--- start of Extract ---
Only a small number of HNWIs and UHNWIs are confident about EU’s move towards a recovery, with only 5% of investors feeling very confident that policymakers will be able to ‘restart the region’s credit engine’, a JP Morgan Private Bank’s survey has revealed.

Among HNWIs and UHNWIs of 17 European cities and Dubai, two-fifth of investors (41%) were mostly uncertain about Europe’s future believing that France is slowing down the recovery process. In contrast, in 2013, JP Morgan’s survey revealed 70% of investors had improved their expectations towards Europe.

In the 2014 study, which surveyed more than 700 UHNW and HNW investors, over a third (36%) of the interviewees said they felt more positive about the region’s prospects. The remaining 17% said they were completely unconvinced that Europe’s economy would heal due to geopolitical risks. Most investors (45%) were also convinced that for the Eurozone’s economy to recover and return to growth, the euro must fall to $1.20.
--- end of Extract ---
--- start of Items ---
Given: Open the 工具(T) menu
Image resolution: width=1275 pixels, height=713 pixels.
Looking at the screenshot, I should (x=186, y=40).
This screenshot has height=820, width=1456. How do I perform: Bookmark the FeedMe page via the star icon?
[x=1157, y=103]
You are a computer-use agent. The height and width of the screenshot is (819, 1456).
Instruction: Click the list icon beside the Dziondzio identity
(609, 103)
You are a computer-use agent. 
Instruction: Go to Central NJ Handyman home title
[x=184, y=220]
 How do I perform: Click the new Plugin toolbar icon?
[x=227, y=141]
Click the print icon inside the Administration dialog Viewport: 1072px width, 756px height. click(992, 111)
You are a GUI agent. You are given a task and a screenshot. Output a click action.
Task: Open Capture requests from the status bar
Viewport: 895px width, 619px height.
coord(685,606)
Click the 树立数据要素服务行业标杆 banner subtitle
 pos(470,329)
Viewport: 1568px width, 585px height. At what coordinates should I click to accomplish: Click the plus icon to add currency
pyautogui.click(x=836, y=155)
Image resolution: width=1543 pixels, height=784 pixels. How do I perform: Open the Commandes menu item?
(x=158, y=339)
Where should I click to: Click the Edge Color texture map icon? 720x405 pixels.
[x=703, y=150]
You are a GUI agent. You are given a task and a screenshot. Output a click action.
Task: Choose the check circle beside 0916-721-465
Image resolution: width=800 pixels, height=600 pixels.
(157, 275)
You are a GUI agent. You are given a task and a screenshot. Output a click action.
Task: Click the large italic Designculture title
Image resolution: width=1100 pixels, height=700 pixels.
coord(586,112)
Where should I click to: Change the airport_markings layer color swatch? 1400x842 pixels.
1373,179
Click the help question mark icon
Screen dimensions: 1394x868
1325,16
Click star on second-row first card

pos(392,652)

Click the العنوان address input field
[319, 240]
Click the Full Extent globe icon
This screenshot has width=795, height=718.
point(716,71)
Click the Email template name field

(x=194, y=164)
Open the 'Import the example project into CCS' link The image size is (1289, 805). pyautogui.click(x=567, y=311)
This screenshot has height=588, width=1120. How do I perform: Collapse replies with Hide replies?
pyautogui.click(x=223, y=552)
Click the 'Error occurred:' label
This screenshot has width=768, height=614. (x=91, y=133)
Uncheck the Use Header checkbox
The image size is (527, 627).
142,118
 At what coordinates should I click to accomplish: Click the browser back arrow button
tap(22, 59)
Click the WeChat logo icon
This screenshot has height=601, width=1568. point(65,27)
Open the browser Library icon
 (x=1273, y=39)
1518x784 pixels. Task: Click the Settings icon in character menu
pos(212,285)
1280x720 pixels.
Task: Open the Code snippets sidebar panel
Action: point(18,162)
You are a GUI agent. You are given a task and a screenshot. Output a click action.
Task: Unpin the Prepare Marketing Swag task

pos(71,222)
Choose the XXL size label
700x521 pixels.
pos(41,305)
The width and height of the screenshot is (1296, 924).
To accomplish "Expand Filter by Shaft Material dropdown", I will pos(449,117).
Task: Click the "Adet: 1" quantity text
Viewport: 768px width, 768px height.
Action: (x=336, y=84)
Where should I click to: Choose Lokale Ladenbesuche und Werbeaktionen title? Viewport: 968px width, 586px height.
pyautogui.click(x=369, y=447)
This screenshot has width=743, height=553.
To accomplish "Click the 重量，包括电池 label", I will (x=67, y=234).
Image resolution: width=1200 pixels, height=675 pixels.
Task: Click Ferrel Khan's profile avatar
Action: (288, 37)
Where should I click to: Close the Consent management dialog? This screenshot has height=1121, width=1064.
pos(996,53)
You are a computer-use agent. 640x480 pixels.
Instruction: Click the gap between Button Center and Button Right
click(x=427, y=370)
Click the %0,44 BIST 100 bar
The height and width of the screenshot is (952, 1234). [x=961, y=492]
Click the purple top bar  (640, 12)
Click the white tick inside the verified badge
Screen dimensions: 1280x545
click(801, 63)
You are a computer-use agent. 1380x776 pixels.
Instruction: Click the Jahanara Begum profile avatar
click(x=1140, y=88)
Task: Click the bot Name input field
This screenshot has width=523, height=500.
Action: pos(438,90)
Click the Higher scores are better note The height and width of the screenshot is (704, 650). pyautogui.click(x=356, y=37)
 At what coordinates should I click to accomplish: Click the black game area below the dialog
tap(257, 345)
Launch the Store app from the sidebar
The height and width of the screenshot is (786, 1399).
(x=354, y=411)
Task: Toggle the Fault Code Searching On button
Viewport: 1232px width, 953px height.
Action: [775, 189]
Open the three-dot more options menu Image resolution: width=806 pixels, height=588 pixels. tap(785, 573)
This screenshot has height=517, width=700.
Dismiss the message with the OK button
--- end of Items ---
**Problems to solve**.
• A. Summarize the survey article in two sentences.
• B. Retype the part of the survey article starting at "Only a small" and ending at "survey has revealed.".
The entries are separate from the survey article.

**Answer set**.
• A. A JP Morgan Private Bank survey of more than 700 HNW and UHNW investors in 17 European cities and Dubai found that only 5% felt very confident that policymakers could restart the region's credit engine, while 41% were mostly uncertain and believed France is slowing the recovery. Over a third (36%) felt more positive about the region's prospects, 17% were completely unconvinced because of geopolitical risks, and 45% believed the euro must fall to $1.20 for the Eurozone's economy to recover.

• B.
Only a small number of HNWIs and UHNWIs are confident about EU’s move towards a recovery, with only 5% of investors feeling very confident that policymakers will be able to ‘restart the region’s credit engine’, a JP Morgan Private Bank’s survey has revealed.